We note first that the term “guidelines” is something of a misnomer. The Commission’s work is not intended merely to inform or advise judges as to how they should go about deciding what punishment to impose. Cf. 28 U.S.C. § 334 (1982) (authorizing institutes and joint councils under the Judicial Conference to study and formulate standards and objectives for sentencing). Rather, the guidelines set relatively narrow ranges for the imposition of punishment on any particular offender for any particular offense, reflecting the substantive policy choices made by the Commission. If the district judge errs in the application of the matrix, he is subject to reversal on appeal, see, e.g., United States v. King, 849 F.2d 1259 (9th Cir.1987) (vacating sentence on basis of guideline’s “clear statutory language”); even if he applies the matrix correctly but wants to impose a sentence outside the recommended sentencing range, he may do so only for narrowly specified reasons that he must document on the record.6 See 18 U.S.C. § 3553(b) (permitting departure from guidelines only where Commission did not adequately consider particular factor); U.S. Sentencing Commission, Guidelines Manual 1.6 (Oct. 1987) (Commission may prevent use of factor as ground for departure by specifying that Commission had adequately considered it) [hereinafter Sentencing Guidelines Manual]; cf. Miller v. Florida, — U.S. -, 107 S.Ct. 2446, 2453, 96 L.Ed.2d 351 (1987) (rejecting argument that similar state guidelines “simply provide flexible ‘guideposts’ for use in the exercise of discretion” because “they create a high hurdle that must be cleared before discretion can be exercised”).

The substantive and policy-oriented nature of the Commission’s mission is reflected in its statutory mandate, which is to develop guidelines that will

provide certainty and fairness in meeting the purposes of sentencing, avoiding unwarranted sentencing disparities among defendants with similar records *1255who have been found guilty of similar criminal conduct while maintaining sufficient flexibility to permit individualized sentences when warranted by mitigating or aggravating factors not taken into account in the establishment of the general sentencing practices.

28 U.S.C. § 991(b)(1)(B) (emphasis added). Congress also directed the Commission to construct the guidelines so as to promote deterrence, public protection, rehabilitation and just punishment. 28 U.S.C. § 991(b)(1)(A); 18 U.S.C. § 3553(a)(2). In implementing these statutory directives, the Commission had to make a variety of complex determinations that required the exercise of important policy judgments. What, for example, separates unwarranted sentencing disparities from ones that are warranted? What factors are relevant in determining whether the records of two individuals with wholly different backgrounds are similar or dissimilar for purposes of sentencing? What is the proper balance between deterrence and rehabilitation? Most fundamentally, how does one determine whether vastly different criminal conduct is similar or dissimilar for purposes of the punishment to be imposed?

____________________

ACTION ITEM A: In the sentencing guidelines excerpt, why does the court call the term "guidelines" something of a misnomer?
The records that follow the excerpt come from a separate source and are unrelated to it.

____________________

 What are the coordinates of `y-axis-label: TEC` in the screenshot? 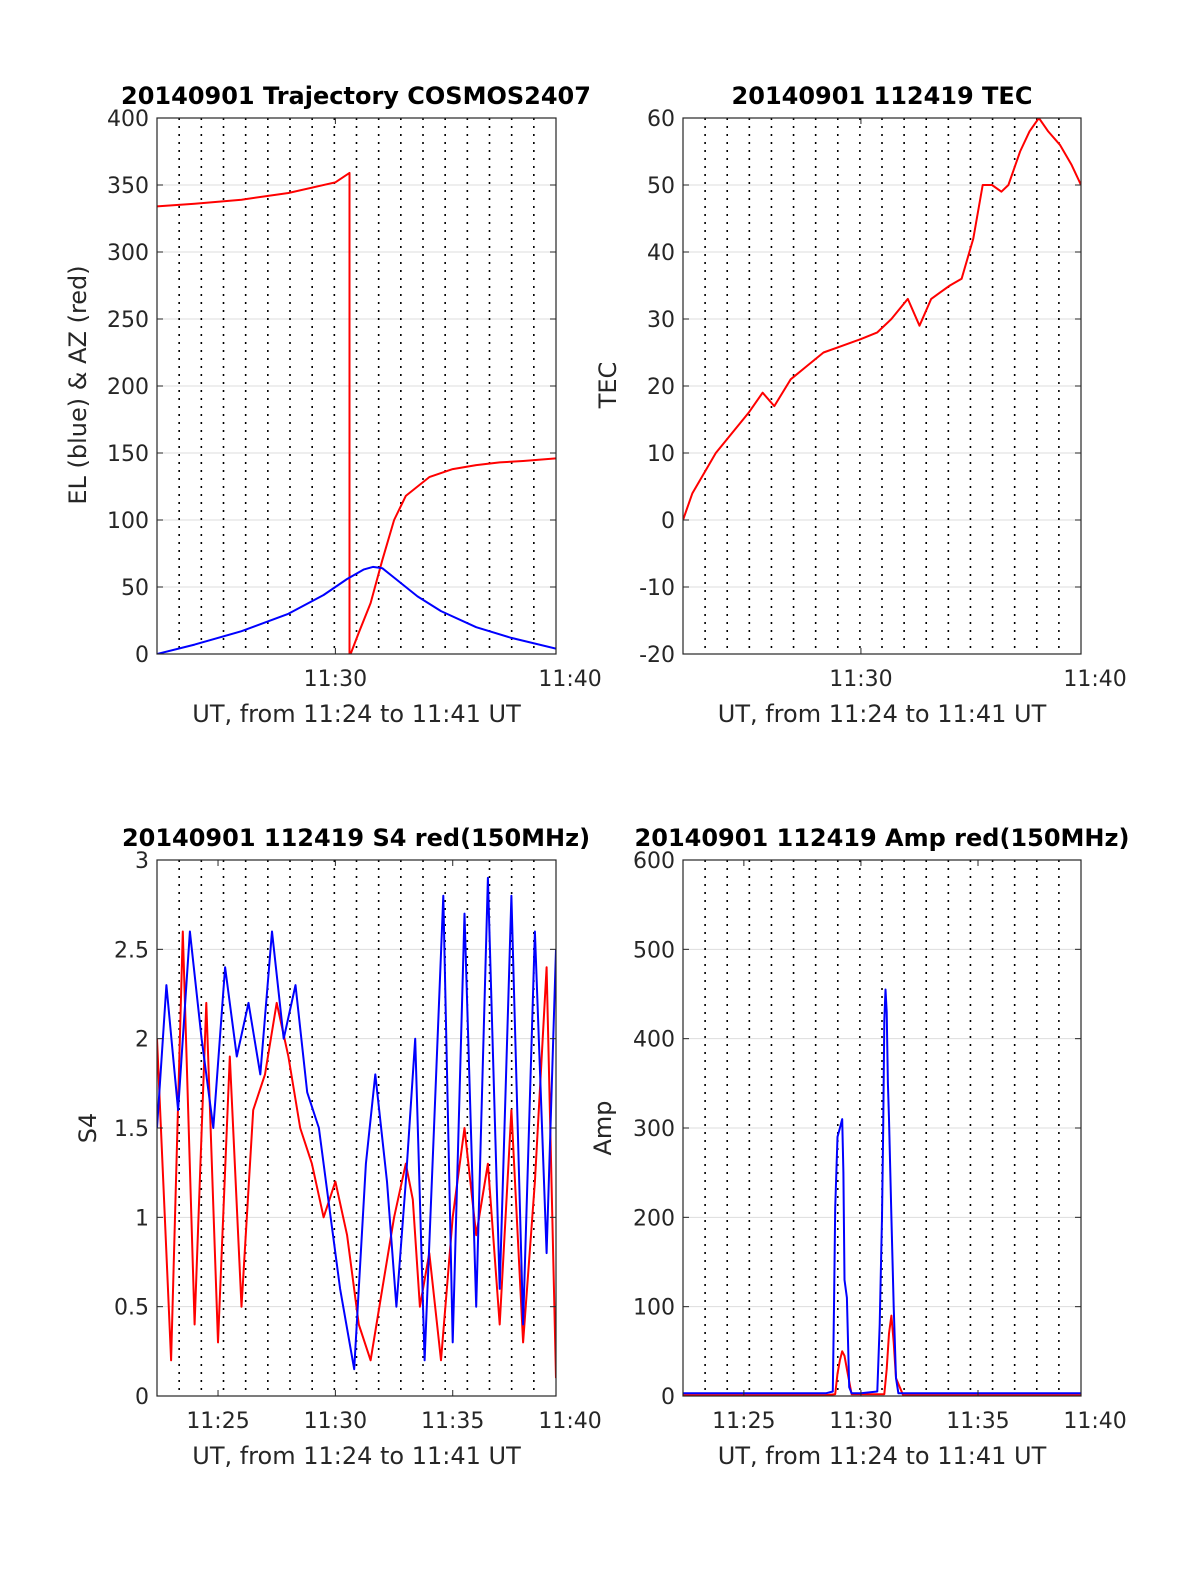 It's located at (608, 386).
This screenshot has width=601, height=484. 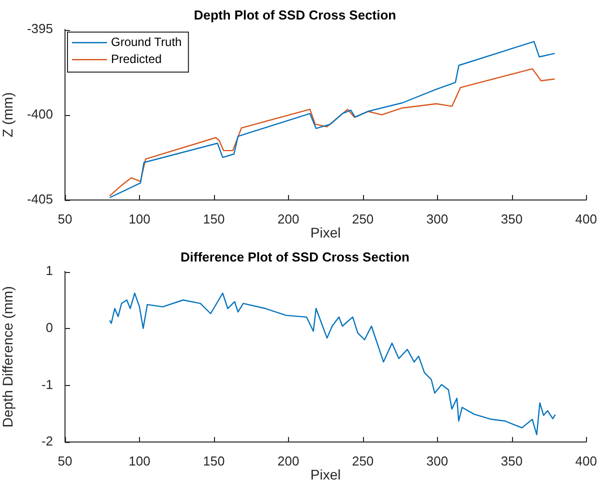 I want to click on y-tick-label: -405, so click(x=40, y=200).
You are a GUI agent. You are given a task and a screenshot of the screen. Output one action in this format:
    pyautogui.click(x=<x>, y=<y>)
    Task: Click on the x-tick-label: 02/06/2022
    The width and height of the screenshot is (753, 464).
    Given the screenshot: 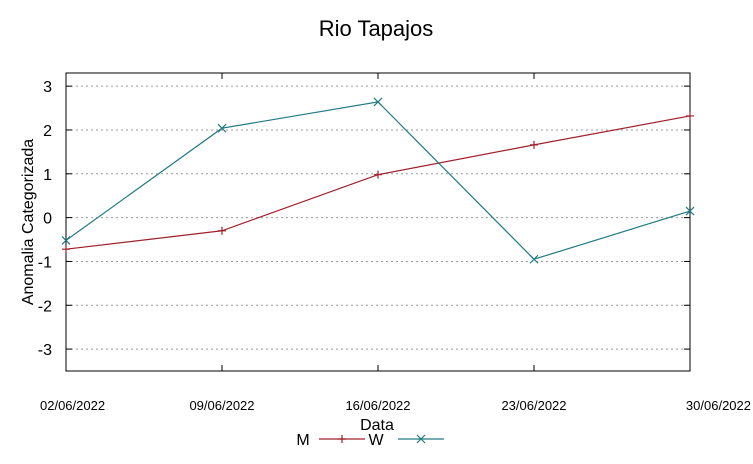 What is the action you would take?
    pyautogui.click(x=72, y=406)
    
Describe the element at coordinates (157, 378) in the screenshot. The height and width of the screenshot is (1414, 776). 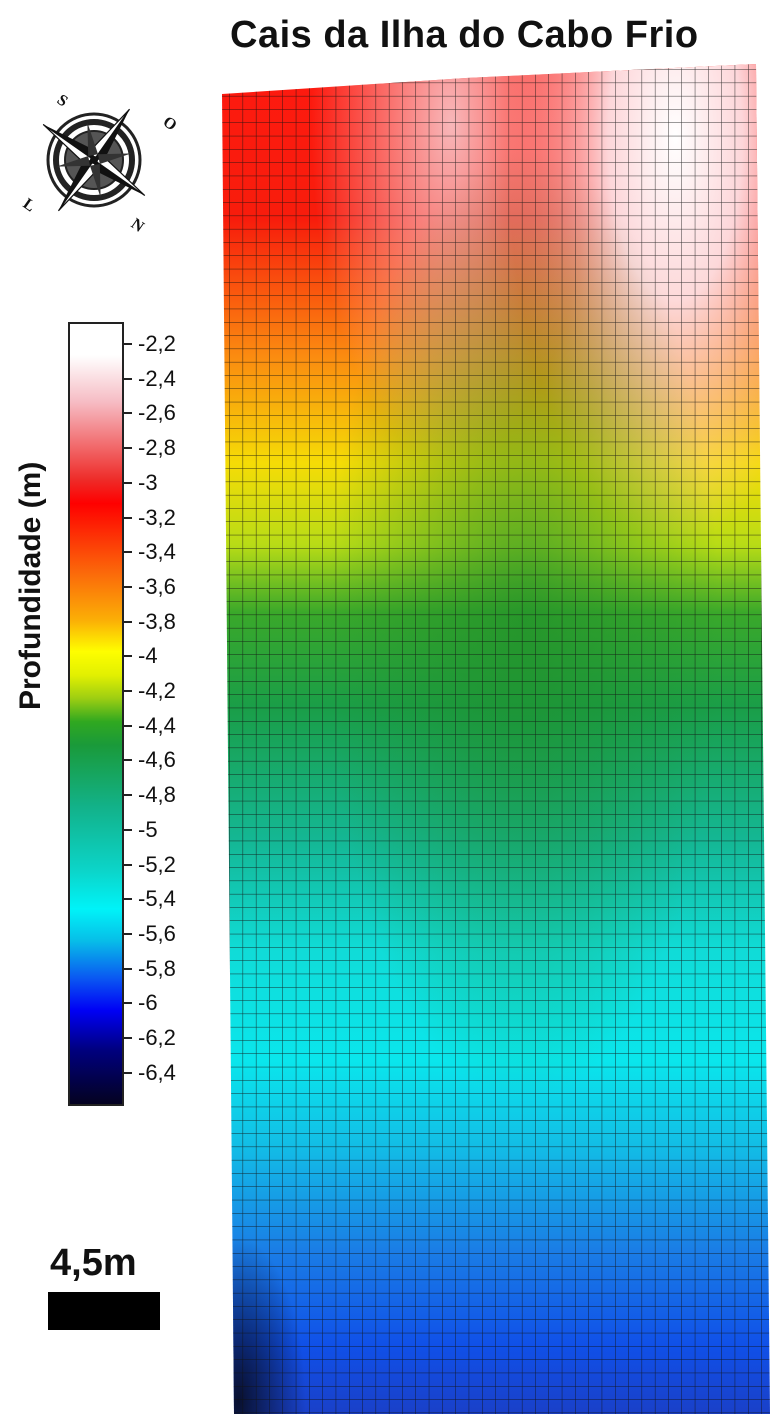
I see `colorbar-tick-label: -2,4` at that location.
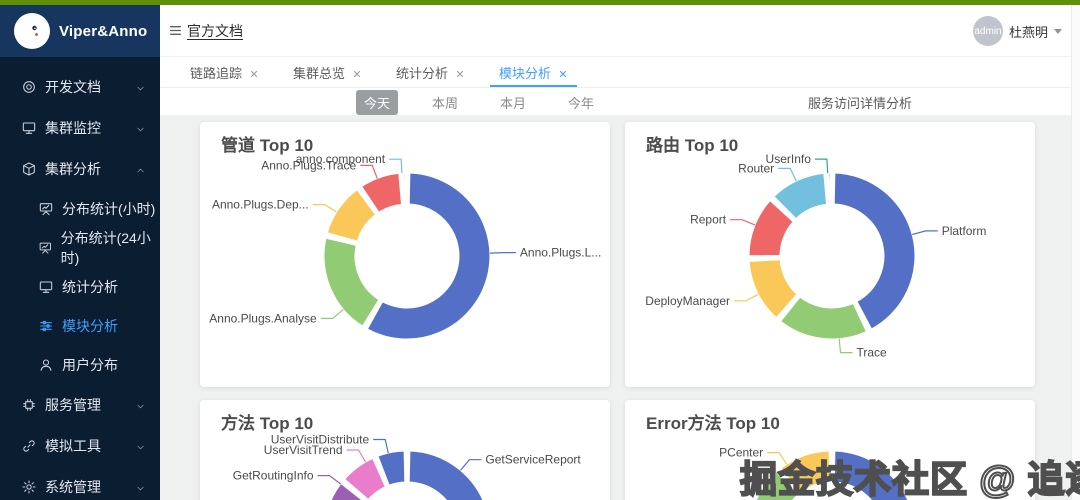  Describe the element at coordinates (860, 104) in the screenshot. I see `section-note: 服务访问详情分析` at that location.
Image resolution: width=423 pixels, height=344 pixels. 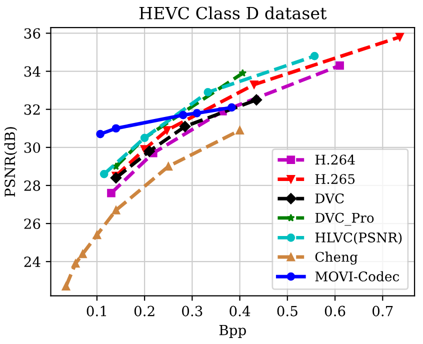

____________________

ACTION ITEM B: Please recast the records as a numbered list, from the line with "Describe the element at coordinates (157, 378)" up to and including the last line of the records, leaving out blank lines and the pictures.

EXERCISE OUTPUT A: The Commission's work is not meant merely to inform or advise judges on how to decide punishment. The guidelines instead set relatively narrow ranges of punishment that reflect the Commission's substantive policy choices. A judge who misapplies them can be reversed on appeal and may depart from them only for narrowly specified reasons documented on the record.

EXERCISE OUTPUT B:
1. Describe the element at coordinates (157, 378) in the screenshot. The height and width of the screenshot is (1414, 776). 
2. I see `colorbar-tick-label: -2,4` at that location.
3.   Describe the element at coordinates (860, 104) in the screenshot. I see `section-note: 服务访问详情分析` at that location.
4. Image resolution: width=423 pixels, height=344 pixels. 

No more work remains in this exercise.